Fecha: 18 de julio de 2021

Lo que sucedió al poeta Dante Alighieri, tal como observamos sobre todo en la Divina Comedia, fue un modelo de “el valor humano de lo divino” o, si se quiere, “el valor divino de lo humano”.

No es un juego de palabras. Esta es una manera de expresar algo que creemos los cristianos y sostenemos como verdad fundamental. Es la primera consecuencia de nuestra fe en la realidad de la Encarnación, el Dios hecho hombre en Jesucristo, verdadero Dios y verdadero hombre.

Esto para nosotros es tan importante, que uno no puede gozar de lo humano, como por ejemplo del disfrute de unas vacaciones realmente enriquecedoras, olvidando que toda plenitud humana tiene su sentido y su culmen en la belleza de Dios (en su verdad y en su bien).

Así, Dante fue un apasionado buscador del amor cada vez más perfecto y puro. Su punto de partida fue de su experiencia humana de enamoramiento de Beatriz. Le guiaba la convicción de que en ello se jugaba la plena felicidad. El amor, tal como había aprendido de su formación teológica (san Agustín y santo Tomás), era el disfrute de la Belleza, bien entendido que ésta, la auténtica Belleza, no se podía dar, sino acompañada por la suprema Verdad y el perfecto Bien. Esto explica todas las búsquedas humanas, sus aciertos y errores (Infierno, Purgatorio y Paraíso). El último canto, el Paraíso, finaliza en “la luz interminable que es Dios mismo, la luz que es al mismo tiempo Amor, que mueve el sol y las otras estrellas”, evocando el testimonio de los santos y elevando una oración a la Virgen María.

Ciertamente la biografía de Dante fue todo menos un camino de rosas y un dechado de virtud. Como leemos en la Carta del Papa,

“La decepción profunda por la caída de susidealespolíticos y civiles, junto con la dolorosa peregrinación de una ciudad a otra en busca de refugio y apoyo, no son ajenos a su obra literaria y poética, sino que constituyensuraízesencial y sumotivación de fondo”

Pero eso no niega que sus convicciones fundamentales, su sentido de vida, su forma de orientar la existencia, su creatividad humana, todo fuera una búsqueda de lo humano en Dios y de Dios en lo humano. Su fe le permitía, en primer lugar, descubrir el deseo de felicidad, la búsqueda de luz en todo ser humano, fuera la que fuera la situación que se viviera. Lo que diríamos, la huella de Dios en todos y cada uno de los corazones.

# DATOS PROPORCIONADOS
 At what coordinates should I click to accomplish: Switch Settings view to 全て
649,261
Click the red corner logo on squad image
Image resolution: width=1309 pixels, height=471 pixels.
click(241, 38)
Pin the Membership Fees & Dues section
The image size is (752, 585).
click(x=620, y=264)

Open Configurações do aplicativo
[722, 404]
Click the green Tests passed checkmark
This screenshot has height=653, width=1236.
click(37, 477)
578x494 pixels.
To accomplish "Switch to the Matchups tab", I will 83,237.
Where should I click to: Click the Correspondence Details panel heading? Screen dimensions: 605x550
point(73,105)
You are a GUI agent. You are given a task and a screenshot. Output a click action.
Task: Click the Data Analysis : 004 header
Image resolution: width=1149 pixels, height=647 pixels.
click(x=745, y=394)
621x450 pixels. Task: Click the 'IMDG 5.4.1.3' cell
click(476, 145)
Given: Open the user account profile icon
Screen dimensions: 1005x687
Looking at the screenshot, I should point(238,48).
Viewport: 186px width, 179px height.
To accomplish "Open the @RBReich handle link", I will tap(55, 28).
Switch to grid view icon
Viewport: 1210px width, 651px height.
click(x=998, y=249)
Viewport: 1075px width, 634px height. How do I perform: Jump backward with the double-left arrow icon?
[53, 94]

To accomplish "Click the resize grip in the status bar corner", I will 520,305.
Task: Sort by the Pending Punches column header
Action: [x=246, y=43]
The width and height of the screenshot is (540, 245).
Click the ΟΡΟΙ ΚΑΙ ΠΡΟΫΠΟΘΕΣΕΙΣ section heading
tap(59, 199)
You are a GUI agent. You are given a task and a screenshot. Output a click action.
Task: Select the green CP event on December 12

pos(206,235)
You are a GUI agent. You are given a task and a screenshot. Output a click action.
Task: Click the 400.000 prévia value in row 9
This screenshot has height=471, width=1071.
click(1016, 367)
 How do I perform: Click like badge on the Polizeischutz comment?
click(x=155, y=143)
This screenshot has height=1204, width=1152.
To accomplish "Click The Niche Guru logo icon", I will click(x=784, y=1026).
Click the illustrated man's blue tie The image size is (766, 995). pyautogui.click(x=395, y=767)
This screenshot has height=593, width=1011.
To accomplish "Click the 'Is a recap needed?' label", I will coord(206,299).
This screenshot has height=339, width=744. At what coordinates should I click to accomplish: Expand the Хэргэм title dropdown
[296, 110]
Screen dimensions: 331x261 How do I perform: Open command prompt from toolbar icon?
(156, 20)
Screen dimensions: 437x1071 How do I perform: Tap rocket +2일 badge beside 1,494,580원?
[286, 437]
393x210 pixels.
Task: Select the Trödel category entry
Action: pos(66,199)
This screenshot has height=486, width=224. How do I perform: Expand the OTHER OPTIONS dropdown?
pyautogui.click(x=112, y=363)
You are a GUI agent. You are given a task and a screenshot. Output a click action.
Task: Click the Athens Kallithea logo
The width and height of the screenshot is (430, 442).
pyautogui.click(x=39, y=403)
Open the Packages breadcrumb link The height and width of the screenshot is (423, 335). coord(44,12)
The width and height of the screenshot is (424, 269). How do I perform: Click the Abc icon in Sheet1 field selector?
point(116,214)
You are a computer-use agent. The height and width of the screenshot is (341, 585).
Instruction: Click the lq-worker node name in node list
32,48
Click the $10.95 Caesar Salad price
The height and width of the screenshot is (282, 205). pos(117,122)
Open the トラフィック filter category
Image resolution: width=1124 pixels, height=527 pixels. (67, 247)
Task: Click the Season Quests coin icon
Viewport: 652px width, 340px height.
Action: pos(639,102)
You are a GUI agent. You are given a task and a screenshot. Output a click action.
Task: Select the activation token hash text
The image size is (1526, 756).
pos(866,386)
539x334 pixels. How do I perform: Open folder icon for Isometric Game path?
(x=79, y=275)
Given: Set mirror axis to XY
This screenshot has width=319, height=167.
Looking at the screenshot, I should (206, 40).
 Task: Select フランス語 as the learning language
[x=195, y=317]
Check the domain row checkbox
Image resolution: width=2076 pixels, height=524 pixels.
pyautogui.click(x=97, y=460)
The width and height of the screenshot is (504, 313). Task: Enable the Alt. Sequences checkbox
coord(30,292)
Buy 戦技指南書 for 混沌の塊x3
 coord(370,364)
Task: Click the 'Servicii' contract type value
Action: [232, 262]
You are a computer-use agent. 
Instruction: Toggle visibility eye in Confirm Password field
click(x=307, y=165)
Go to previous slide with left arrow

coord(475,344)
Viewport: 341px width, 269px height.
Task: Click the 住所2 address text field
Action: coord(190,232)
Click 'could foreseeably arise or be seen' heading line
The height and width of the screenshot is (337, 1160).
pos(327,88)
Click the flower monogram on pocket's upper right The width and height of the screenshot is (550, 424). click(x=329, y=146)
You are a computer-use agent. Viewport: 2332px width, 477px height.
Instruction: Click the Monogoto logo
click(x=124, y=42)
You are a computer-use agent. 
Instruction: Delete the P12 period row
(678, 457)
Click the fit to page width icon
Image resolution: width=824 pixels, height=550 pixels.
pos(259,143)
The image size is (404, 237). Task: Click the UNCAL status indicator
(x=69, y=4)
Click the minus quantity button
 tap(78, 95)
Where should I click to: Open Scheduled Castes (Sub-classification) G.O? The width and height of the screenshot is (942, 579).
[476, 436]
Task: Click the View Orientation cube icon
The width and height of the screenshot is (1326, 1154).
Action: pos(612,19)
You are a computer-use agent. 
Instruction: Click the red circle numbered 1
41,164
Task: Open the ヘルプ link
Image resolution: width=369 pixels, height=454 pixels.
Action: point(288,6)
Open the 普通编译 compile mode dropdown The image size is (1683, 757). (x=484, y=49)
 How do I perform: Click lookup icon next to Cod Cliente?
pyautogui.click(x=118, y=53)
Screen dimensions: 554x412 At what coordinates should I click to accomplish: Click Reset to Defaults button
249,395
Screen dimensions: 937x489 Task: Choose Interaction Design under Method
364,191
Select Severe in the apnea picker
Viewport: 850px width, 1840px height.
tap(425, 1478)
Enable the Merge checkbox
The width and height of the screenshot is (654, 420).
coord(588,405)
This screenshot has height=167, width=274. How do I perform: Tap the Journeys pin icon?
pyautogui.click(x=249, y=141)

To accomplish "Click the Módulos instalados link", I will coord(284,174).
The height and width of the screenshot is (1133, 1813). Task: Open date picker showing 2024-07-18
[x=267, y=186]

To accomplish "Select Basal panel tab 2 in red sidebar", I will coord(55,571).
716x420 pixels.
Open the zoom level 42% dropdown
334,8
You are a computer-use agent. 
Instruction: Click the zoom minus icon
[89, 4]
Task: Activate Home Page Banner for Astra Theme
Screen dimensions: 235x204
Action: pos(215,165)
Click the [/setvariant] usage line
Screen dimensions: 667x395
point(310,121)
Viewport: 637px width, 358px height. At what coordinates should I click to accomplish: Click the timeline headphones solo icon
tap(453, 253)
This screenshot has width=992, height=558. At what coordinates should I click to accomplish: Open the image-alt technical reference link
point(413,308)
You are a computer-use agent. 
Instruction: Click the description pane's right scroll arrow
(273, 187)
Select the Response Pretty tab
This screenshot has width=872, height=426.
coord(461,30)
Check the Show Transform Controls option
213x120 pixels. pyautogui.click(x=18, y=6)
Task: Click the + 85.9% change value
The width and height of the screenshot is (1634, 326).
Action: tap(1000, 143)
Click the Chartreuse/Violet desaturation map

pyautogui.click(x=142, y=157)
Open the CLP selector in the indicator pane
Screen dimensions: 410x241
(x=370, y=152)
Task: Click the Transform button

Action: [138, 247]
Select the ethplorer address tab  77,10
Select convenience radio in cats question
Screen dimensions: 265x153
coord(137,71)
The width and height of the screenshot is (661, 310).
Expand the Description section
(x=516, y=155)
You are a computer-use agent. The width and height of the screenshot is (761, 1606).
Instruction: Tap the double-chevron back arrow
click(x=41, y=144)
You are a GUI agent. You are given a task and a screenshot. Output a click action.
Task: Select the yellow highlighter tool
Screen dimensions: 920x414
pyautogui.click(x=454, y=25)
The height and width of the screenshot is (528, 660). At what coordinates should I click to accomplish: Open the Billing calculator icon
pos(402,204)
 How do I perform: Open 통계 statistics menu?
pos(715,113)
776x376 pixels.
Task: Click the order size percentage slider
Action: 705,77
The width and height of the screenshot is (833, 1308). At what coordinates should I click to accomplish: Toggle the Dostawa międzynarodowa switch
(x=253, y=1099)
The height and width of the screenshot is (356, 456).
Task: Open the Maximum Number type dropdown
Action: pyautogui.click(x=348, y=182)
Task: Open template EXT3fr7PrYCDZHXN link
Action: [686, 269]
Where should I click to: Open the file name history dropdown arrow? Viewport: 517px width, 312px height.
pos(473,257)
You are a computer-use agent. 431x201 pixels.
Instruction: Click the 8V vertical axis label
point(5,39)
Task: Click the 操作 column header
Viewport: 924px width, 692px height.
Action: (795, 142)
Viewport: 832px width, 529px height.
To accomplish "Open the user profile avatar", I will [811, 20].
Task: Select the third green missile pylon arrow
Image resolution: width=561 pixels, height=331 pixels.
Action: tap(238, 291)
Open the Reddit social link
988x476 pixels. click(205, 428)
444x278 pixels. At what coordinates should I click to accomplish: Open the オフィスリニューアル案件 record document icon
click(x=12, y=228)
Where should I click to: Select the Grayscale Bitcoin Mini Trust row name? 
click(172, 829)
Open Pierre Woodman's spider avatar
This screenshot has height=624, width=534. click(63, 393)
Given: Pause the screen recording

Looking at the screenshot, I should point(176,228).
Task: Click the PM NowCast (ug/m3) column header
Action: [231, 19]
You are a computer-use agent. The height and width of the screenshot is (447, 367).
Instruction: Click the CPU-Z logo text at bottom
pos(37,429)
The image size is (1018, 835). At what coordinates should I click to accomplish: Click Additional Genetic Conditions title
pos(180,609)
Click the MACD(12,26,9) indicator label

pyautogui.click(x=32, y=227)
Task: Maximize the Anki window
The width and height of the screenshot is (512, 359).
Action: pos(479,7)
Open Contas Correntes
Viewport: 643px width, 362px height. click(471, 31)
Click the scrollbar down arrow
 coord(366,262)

# QUÉ HACER
1) Responde estas preguntas sobre el texto de Dante:
(a) ¿En qué experiencia humana tuvo su punto de partida la búsqueda del amor de Dante?
(b) ¿Qué dos autores se citan como fuente de su formación teológica?
(c) ¿Qué fecha figura al inicio?
2) Enumera todas las partes de la Divina Comedia que nombra el texto sobre Dante.
3) Duplica del texto sobre Dante todo lo que va desde "Fecha: 18 de" hasta "y verdadero hombre.", ambos incluidos.
El material no interviene en esto.

# RESPUESTAS
1)
(a) En su enamoramiento de Beatriz.
(b) San Agustín y santo Tomás.
(c) El 18 de julio de 2021.

2) Infierno, Purgatorio, Paraíso

3)
Fecha: 18 de julio de 2021

Lo que sucedió al poeta Dante Alighieri, tal como observamos sobre todo en la Divina Comedia, fue un modelo de “el valor humano de lo divino” o, si se quiere, “el valor divino de lo humano”.

No es un juego de palabras. Esta es una manera de expresar algo que creemos los cristianos y sostenemos como verdad fundamental. Es la primera consecuencia de nuestra fe en la realidad de la Encarnación, el Dios hecho hombre en Jesucristo, verdadero Dios y verdadero hombre.